REQUIRED WORK. Extract every line from the entries below that contains the string "size", and copy each such line in full.

SUPPLIED RECORDS.

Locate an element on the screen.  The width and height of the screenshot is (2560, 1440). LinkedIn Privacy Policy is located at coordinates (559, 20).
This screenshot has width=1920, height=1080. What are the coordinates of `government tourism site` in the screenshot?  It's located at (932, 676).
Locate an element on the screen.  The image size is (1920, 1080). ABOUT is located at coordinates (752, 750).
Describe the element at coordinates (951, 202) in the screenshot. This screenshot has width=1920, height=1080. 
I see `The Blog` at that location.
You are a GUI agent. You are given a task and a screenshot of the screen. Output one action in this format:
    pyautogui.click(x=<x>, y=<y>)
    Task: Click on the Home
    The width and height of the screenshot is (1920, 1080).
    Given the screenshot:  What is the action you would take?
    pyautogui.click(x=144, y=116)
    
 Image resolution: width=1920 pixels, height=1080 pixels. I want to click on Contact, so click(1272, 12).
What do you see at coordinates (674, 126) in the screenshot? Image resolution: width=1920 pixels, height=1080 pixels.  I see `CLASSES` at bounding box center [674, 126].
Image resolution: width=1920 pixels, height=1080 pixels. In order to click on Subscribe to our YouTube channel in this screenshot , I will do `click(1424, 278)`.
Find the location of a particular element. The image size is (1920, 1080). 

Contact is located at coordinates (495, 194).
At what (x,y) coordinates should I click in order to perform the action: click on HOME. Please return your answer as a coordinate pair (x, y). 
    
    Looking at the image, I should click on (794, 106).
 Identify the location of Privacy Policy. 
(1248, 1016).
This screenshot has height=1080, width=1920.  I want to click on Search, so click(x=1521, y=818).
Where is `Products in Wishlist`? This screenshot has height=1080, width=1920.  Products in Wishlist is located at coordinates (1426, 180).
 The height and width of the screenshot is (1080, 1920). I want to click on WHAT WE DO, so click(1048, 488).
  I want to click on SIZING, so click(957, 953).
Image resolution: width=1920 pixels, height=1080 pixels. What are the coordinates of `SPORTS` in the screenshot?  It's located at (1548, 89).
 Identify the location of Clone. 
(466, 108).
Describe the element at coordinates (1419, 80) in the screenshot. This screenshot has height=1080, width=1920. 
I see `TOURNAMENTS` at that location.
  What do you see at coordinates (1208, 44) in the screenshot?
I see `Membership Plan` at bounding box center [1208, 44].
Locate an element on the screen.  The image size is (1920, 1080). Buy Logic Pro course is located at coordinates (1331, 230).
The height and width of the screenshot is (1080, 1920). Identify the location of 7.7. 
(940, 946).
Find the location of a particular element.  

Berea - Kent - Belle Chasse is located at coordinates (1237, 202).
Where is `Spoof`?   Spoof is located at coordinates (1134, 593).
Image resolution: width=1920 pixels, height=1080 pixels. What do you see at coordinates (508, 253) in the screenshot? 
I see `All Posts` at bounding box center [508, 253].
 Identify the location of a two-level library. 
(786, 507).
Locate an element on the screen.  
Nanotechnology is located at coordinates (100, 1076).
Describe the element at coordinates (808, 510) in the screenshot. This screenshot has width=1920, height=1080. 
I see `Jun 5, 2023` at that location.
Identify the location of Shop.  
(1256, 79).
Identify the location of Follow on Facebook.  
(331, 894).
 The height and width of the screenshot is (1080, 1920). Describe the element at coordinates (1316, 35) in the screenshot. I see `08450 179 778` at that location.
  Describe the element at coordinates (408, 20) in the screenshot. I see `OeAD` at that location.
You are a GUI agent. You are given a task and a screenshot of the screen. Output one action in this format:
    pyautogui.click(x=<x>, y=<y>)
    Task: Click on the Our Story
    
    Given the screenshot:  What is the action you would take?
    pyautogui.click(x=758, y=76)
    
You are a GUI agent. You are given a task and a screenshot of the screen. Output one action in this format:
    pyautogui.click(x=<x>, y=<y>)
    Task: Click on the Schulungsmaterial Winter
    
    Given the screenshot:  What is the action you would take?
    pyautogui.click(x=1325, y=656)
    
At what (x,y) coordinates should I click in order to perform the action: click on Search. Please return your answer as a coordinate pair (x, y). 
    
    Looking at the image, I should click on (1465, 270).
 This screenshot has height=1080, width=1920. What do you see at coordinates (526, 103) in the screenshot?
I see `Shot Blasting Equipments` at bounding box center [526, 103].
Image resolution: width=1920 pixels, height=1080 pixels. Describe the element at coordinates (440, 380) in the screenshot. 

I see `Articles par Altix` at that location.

CORRECT RESULT.
Locate an element on the screen.  The image size is (1920, 1080). ABOUT is located at coordinates (752, 750).
Find the location of a particular element. The image size is (1920, 1080). 
Locate an element on the screen.  The image size is (1920, 1080). Buy Logic Pro course is located at coordinates (1331, 230).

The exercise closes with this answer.